During the 1970s, Oui printed a copy of Shere Hite's questionnaire about female sexuality that was used as the basis of The Hite Report. Replies were received from 253 of the magazine's women readers.

== Post-Playboy years ==
Despite its popularity, Oui was unable to produce a profit. Furthermore, management realized that Oui was taking more readers from Playboy than from Penthouse. So, in June 1981 Playboy Enterprises, based in Chicago, ended its Oui experiment. The magazine was sold to Laurant Publishing Ltd. in New York; its new president and chief operating officer was Irwin E. Billman, former executive vice president and chief operating officer of the Penthouse Group.

During the 1980s the magazine maintained its distinction from Playboy by publishing graphic nude pictures like its rivals Penthouse and Hustler. Initially, Laurant featured celebrity nudity in Oui, peaking in 1982 with pictorials of Phyllis Hyman, Linda Blair, Demi Moore, and Pia Zadora.
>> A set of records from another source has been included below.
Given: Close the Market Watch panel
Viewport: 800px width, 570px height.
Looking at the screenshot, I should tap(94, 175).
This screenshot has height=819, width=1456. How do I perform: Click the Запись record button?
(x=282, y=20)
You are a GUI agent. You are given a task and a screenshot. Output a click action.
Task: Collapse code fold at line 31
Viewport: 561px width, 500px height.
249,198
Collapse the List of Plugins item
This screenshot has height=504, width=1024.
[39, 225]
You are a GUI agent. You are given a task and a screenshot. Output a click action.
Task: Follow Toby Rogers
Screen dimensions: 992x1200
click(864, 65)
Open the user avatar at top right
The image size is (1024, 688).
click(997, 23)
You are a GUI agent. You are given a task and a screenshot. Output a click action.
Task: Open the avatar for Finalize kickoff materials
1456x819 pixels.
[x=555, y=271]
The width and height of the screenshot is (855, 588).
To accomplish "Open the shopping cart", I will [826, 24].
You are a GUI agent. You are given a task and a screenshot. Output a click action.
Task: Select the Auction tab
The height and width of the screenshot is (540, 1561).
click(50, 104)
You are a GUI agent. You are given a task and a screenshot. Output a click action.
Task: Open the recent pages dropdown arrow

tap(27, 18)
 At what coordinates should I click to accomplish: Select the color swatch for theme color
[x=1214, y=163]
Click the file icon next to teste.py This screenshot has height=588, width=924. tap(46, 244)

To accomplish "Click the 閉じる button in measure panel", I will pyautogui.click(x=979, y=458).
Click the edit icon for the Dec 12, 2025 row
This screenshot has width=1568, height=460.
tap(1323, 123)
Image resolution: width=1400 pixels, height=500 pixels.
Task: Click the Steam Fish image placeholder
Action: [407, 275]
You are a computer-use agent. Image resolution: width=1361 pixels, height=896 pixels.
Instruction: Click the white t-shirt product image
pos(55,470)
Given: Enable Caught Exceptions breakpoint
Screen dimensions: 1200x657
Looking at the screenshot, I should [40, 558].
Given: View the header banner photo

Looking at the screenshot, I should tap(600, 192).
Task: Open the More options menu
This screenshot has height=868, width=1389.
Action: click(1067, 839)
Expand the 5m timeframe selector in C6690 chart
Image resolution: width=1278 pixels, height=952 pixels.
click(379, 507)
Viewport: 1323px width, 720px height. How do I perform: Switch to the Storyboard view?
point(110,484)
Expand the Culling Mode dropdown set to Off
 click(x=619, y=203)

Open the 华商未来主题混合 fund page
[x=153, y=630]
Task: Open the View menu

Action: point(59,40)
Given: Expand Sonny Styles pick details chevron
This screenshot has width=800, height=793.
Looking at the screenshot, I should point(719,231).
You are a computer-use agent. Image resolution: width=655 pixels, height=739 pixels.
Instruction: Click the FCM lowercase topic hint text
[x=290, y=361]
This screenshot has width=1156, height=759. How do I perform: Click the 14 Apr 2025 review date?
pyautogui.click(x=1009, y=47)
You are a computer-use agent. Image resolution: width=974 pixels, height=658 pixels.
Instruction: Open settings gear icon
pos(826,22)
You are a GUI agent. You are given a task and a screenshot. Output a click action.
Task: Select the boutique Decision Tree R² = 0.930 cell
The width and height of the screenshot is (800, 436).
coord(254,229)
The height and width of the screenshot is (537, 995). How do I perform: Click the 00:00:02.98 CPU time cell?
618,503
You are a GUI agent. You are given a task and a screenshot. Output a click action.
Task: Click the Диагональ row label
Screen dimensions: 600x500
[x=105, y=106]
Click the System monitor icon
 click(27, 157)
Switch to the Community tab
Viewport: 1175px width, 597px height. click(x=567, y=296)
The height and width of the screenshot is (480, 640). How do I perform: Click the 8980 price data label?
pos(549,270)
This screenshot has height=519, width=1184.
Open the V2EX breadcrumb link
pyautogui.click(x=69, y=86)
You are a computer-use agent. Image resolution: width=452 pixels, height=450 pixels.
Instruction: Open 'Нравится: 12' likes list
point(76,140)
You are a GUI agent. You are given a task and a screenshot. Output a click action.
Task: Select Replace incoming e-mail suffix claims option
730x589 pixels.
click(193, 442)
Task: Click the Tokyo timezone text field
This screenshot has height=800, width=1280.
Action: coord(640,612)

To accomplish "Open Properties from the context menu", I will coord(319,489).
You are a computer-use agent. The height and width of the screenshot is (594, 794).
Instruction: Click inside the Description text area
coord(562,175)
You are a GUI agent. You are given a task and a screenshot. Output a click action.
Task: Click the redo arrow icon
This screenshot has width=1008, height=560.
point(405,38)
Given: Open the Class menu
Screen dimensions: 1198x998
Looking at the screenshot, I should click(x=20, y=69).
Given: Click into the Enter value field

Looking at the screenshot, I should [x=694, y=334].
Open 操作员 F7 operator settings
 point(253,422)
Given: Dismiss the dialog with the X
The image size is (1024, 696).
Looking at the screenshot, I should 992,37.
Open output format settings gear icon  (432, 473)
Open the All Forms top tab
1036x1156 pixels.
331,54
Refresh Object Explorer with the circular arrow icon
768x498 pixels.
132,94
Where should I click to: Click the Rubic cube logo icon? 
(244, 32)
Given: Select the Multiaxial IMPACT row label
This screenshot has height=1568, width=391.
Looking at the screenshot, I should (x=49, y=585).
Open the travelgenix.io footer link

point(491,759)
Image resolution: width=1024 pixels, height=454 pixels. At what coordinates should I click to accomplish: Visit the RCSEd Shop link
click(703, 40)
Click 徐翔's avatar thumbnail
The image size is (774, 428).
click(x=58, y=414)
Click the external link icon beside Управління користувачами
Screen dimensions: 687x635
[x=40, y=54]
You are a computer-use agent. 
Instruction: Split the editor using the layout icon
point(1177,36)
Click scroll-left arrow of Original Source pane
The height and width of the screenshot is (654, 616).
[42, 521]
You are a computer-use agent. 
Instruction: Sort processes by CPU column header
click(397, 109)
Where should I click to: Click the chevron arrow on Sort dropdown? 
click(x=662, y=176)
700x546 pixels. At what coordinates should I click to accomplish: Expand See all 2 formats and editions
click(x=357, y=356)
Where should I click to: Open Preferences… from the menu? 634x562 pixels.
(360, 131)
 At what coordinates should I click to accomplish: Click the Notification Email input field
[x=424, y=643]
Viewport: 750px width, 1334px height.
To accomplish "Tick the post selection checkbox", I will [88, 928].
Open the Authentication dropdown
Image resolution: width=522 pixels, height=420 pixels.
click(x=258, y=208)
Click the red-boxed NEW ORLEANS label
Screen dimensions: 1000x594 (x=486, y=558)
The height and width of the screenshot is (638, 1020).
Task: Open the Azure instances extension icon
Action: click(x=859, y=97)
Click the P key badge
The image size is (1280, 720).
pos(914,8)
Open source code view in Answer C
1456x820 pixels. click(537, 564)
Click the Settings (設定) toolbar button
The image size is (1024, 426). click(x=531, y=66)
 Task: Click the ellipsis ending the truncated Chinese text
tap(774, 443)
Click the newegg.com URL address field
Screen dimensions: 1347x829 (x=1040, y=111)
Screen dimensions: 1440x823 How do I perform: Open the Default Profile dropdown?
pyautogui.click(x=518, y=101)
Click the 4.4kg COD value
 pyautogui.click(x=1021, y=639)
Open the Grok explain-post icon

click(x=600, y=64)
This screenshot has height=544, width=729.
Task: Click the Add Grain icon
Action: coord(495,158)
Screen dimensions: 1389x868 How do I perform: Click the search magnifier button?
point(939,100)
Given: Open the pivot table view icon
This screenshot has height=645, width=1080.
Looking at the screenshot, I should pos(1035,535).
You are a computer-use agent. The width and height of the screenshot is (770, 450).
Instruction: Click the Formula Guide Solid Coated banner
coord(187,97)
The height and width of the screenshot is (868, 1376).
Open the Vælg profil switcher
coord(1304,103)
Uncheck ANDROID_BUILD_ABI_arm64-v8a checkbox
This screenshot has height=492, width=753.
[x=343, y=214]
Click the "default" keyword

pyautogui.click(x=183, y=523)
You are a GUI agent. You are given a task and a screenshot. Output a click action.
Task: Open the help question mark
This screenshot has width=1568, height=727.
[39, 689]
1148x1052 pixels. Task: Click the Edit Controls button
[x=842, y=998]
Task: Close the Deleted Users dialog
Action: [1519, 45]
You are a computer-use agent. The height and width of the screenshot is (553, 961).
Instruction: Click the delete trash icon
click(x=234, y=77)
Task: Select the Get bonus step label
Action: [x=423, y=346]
In the same year the magazine bought the short story "Down Among the Dead Men" by science-fiction writers Gardner Dozois and Jack Dann. The editorial plan was to return the magazine to the "younger Playboy image" that it previously had.

The 1990s found the magazine focusing on pop culture and youth-centered topics, with rock musician interviews and an increasingly large comics section that included R-rated versions of the X-rated Carnal Comics: True Stories of Adult Film Stars line, Rip Off Press's Demi the Demoness (later the first adults-only comic character to be adapted as a live action film), and a serialized version of Jay Allen Sanford's illustrated book Triple-X Cinema: A Cartoon History.

The magazine subsequently experienced a significant decline in circulation. As had many of its competitors, Oui expanded its photo content to hardcore in the early 2000s, which included depictions of couples having sexual intercourse, including explicit penetration. Oui ceased publication in 2007.